Source records
==*==

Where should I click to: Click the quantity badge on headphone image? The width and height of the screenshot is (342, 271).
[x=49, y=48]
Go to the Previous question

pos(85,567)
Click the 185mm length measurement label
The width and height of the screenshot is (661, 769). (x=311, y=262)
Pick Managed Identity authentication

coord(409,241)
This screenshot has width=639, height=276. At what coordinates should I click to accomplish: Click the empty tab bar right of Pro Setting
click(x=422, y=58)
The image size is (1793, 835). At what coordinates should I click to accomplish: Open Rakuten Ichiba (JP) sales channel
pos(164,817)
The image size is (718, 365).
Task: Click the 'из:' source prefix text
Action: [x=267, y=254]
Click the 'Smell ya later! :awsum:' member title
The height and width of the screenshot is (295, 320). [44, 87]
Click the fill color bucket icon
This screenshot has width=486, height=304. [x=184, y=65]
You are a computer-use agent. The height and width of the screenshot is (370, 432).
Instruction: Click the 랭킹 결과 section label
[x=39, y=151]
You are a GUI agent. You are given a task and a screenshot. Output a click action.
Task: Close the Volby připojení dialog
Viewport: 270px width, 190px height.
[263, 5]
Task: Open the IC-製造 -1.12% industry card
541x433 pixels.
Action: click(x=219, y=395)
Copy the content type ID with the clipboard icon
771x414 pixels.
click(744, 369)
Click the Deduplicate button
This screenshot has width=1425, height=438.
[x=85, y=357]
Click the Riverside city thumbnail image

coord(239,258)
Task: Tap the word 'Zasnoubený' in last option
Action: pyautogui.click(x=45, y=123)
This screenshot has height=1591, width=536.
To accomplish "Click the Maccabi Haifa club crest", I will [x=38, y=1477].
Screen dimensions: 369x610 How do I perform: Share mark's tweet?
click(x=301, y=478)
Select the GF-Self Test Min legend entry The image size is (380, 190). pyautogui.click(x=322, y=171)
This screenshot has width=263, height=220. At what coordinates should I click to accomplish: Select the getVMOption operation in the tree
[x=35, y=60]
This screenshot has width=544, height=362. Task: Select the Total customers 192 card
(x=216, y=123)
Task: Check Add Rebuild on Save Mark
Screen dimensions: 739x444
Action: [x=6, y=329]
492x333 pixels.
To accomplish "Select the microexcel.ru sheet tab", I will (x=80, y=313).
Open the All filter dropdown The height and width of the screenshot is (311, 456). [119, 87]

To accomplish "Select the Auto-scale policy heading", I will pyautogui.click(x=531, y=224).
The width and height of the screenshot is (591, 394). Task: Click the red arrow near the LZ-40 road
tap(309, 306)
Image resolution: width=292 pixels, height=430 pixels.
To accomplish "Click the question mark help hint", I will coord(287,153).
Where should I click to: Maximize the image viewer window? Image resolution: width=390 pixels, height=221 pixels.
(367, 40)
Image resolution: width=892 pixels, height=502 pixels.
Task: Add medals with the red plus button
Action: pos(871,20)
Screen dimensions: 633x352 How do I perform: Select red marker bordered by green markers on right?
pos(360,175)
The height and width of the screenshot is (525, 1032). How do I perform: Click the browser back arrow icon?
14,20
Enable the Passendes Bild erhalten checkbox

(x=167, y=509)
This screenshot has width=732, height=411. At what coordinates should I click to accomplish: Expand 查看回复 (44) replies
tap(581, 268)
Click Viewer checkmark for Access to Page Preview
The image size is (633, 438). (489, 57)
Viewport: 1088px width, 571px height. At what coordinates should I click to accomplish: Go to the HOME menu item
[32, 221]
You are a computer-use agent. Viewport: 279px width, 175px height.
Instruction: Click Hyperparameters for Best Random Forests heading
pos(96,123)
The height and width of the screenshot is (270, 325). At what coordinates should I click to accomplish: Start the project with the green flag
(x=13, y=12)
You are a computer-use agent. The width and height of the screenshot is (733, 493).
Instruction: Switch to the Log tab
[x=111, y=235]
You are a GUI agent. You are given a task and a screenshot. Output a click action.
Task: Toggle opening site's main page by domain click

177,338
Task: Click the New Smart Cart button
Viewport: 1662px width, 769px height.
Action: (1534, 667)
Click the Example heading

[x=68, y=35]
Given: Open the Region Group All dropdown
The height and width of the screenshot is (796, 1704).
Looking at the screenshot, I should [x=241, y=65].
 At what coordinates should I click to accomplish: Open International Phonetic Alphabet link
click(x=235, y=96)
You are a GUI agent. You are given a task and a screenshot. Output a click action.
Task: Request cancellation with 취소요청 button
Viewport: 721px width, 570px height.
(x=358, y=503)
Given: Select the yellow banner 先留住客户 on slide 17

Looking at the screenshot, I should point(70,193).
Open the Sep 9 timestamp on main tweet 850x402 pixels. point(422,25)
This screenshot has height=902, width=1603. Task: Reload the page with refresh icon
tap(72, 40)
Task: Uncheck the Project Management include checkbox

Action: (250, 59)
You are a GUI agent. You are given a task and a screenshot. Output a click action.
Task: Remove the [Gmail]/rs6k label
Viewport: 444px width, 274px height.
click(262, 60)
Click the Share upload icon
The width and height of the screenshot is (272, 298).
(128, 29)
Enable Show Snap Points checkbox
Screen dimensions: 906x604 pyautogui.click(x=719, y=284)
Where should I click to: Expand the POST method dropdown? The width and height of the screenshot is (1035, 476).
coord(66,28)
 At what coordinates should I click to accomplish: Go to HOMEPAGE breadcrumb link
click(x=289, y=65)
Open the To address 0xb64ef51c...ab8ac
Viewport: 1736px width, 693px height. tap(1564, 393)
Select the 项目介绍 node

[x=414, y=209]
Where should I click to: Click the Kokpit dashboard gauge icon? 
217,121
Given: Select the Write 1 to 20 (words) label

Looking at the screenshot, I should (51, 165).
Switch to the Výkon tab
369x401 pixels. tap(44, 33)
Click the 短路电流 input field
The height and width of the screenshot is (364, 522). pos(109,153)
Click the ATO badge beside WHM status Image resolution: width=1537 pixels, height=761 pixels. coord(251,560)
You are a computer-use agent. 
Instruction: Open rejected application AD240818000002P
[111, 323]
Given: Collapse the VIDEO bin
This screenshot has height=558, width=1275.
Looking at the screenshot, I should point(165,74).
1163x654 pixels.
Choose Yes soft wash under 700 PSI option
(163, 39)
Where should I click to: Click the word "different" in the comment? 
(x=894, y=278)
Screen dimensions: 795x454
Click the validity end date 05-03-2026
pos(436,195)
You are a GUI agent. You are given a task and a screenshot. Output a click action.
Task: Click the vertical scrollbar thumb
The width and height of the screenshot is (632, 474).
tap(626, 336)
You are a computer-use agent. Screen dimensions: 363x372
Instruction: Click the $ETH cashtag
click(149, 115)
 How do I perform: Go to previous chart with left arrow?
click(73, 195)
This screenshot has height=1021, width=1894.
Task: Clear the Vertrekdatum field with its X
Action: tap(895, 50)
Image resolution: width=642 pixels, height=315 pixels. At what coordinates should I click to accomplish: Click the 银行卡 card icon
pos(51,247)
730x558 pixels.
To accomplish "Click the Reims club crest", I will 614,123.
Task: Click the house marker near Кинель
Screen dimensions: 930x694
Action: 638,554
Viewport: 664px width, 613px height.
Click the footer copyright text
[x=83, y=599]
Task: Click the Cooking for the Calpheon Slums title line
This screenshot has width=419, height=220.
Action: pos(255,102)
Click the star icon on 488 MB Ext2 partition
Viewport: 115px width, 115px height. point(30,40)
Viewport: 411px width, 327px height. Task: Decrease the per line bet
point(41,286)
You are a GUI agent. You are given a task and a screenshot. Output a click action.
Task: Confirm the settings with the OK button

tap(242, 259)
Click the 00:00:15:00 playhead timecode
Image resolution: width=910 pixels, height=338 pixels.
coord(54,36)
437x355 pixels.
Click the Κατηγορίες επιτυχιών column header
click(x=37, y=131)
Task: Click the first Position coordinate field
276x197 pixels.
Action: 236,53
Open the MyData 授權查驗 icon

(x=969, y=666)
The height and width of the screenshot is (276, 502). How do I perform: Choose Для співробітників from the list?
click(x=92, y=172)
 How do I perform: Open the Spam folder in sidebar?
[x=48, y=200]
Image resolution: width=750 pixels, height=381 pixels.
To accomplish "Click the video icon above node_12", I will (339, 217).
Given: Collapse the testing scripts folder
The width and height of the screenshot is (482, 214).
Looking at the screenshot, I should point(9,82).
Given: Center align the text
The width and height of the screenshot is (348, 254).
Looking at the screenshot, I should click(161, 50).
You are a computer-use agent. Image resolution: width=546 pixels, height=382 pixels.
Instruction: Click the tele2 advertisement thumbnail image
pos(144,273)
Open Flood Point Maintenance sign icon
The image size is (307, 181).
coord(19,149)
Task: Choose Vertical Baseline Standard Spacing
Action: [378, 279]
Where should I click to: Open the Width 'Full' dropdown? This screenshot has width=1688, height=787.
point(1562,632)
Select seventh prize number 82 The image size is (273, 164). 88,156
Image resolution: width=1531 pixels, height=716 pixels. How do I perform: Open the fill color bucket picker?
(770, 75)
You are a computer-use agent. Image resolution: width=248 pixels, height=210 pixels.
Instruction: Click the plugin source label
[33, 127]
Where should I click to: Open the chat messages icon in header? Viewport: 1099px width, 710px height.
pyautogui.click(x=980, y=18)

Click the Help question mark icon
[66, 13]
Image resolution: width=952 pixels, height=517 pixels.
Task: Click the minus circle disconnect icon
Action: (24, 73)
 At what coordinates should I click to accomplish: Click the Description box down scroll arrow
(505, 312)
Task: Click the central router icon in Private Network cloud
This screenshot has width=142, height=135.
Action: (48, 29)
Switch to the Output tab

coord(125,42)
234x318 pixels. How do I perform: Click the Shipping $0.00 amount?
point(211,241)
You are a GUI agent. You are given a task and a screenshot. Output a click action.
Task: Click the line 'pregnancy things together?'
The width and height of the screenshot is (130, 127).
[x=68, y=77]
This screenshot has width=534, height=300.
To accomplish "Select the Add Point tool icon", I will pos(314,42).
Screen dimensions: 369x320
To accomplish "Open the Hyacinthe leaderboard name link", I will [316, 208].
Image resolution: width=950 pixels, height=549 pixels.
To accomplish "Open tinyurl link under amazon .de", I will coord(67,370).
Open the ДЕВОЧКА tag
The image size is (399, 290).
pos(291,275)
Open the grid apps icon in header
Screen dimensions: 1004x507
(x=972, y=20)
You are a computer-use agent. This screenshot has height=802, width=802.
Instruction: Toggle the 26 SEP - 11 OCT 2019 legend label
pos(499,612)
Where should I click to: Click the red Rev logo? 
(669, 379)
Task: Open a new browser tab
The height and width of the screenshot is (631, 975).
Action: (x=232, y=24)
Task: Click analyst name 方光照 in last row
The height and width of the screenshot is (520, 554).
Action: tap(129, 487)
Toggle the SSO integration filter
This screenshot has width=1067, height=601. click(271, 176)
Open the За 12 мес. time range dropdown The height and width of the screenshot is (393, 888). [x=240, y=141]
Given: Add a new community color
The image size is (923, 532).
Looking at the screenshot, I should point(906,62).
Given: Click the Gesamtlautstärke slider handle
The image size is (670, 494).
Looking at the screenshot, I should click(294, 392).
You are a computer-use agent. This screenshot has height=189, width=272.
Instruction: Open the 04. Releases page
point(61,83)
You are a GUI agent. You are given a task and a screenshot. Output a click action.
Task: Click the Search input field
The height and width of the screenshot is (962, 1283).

==*==

WHAT IS BEING ASKED:
If a line above contains the word "Collapse", list it.

RESPONSE TO THE TASK:
Given: Collapse the VIDEO bin
Given: Collapse the testing scripts folder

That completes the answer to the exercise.